_EXERCISE GOAL_
From the entries, filter out every line that lacks "Open" and copy the rest.

_LISTED ENTRIES_

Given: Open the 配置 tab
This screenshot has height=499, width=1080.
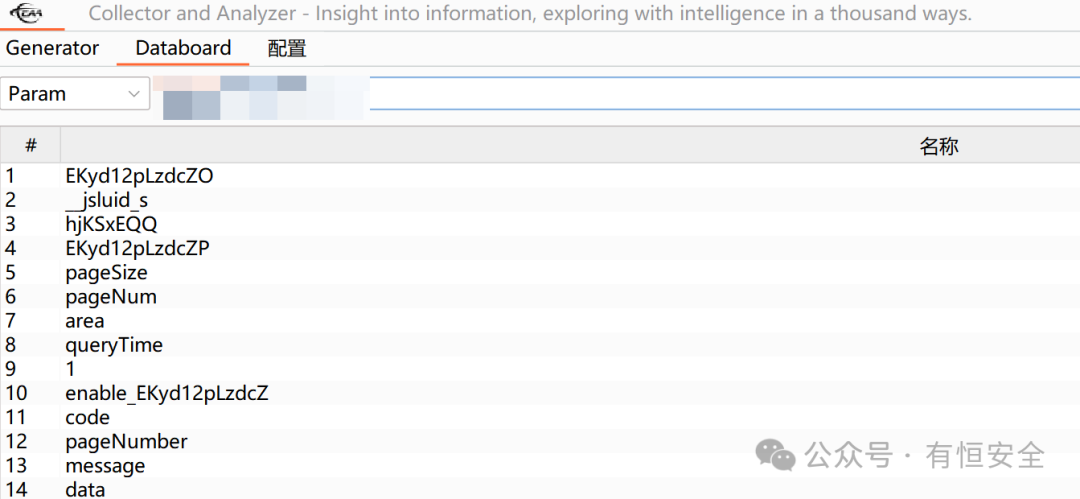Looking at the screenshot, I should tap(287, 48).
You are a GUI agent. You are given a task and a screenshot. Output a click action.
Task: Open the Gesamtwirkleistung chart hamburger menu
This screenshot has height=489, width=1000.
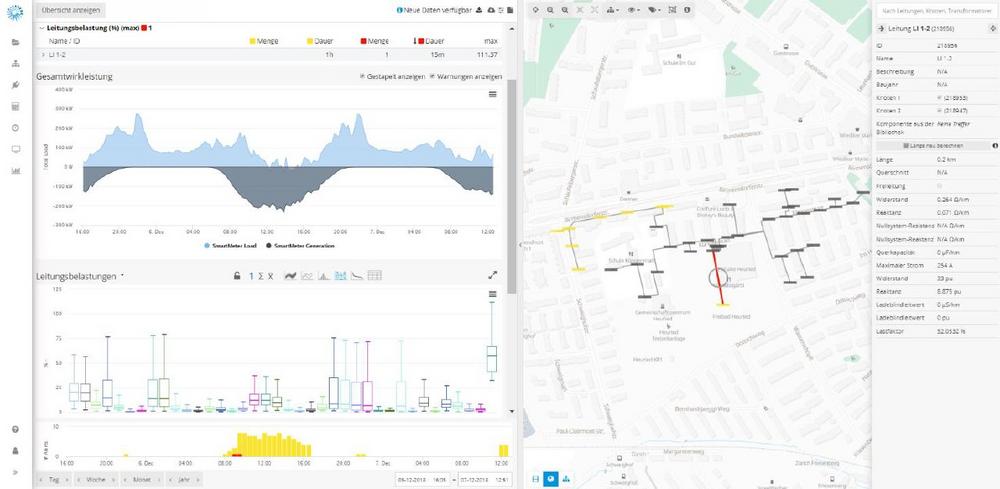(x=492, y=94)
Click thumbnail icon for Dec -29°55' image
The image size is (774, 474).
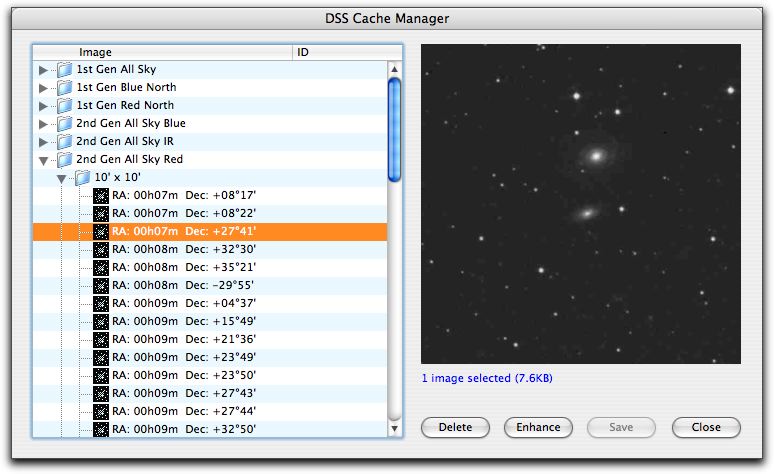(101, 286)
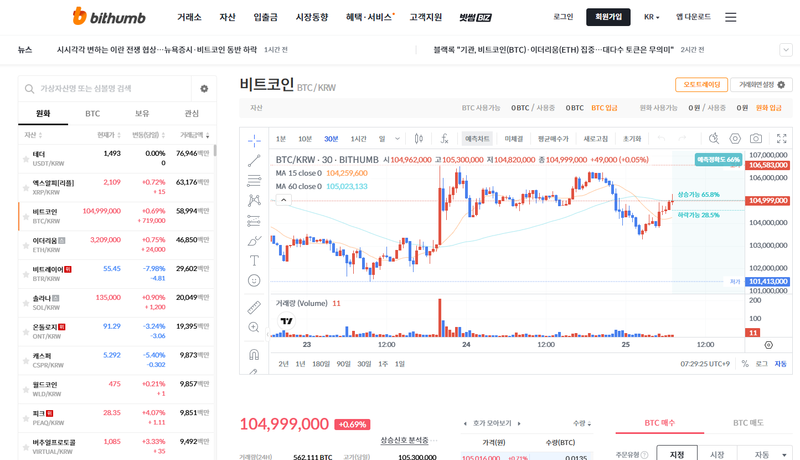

--

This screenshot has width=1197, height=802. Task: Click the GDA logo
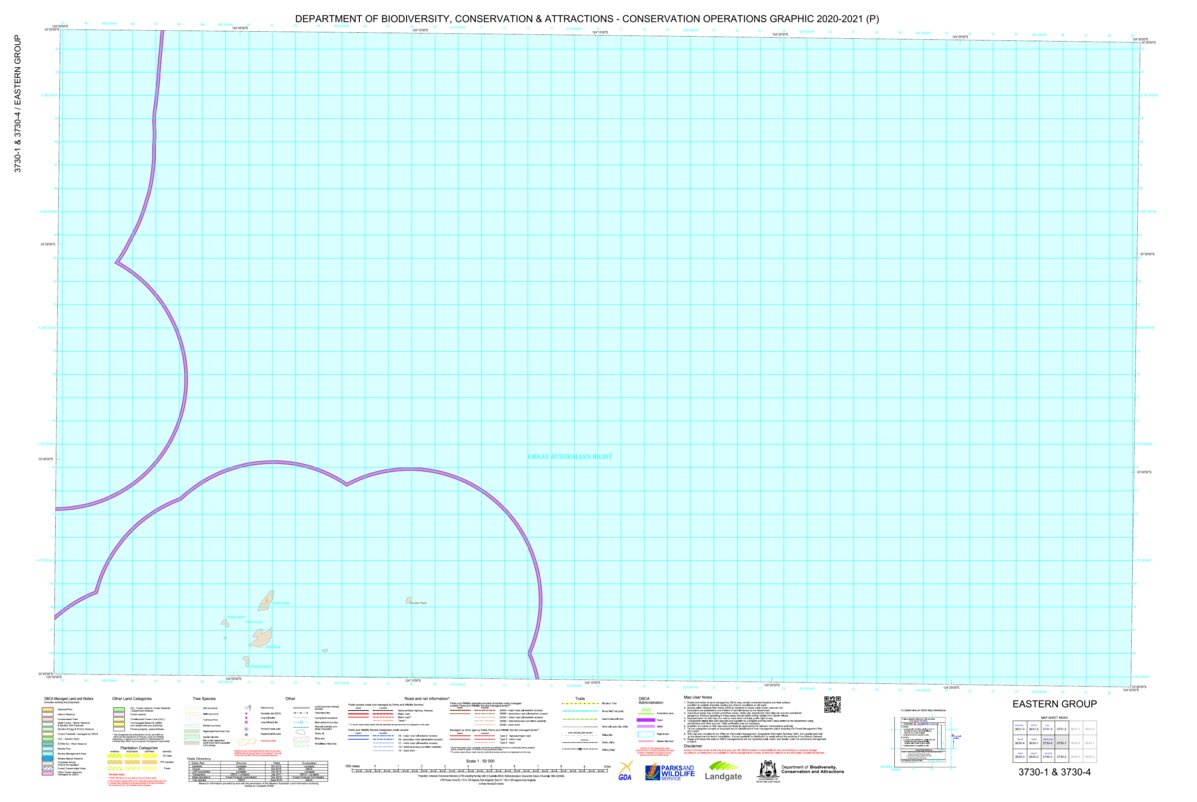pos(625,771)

...

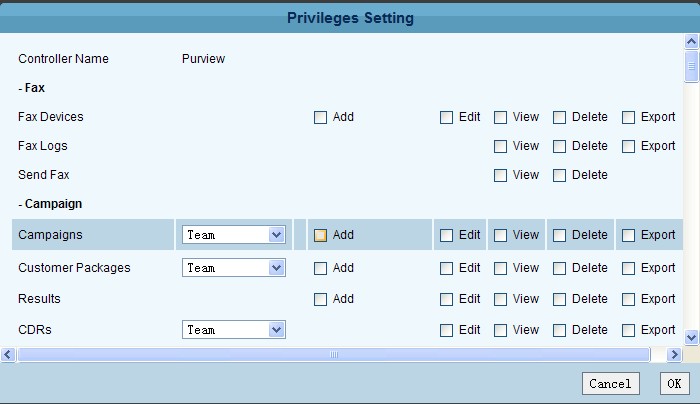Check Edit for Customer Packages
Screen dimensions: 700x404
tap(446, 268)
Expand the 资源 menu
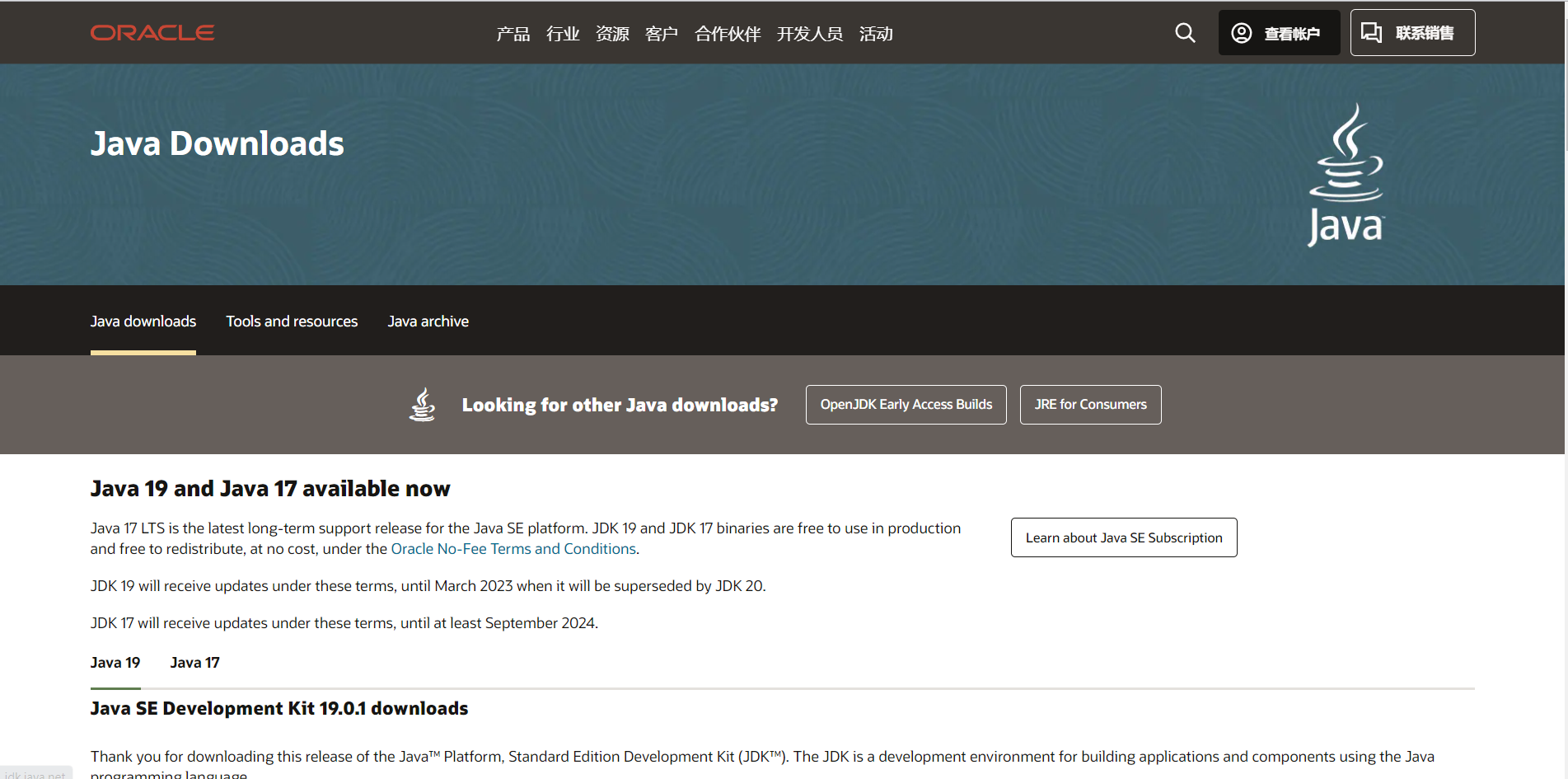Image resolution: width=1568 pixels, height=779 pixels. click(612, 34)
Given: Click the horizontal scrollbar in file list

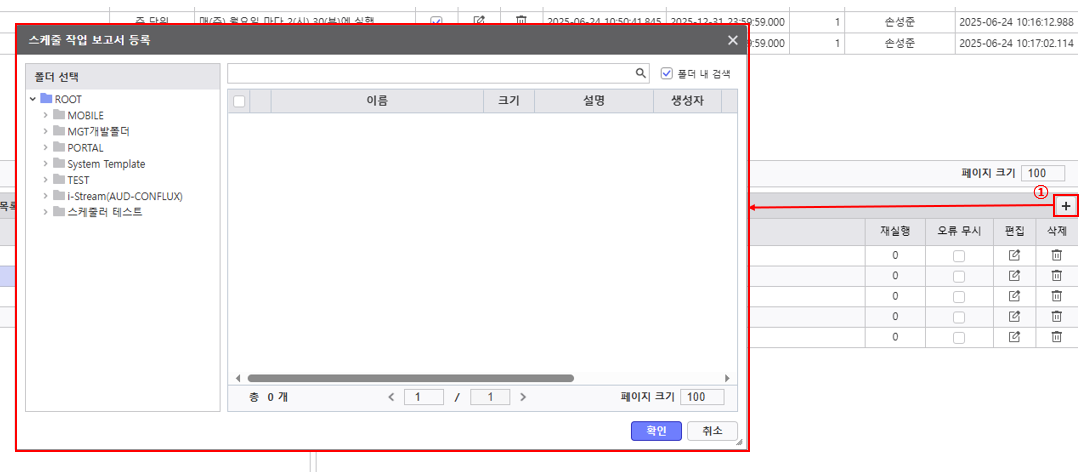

_RESULT BELOW_
Given: Open the 配置 tab
Task: Open the Gesamtwirkleistung chart hamburger menu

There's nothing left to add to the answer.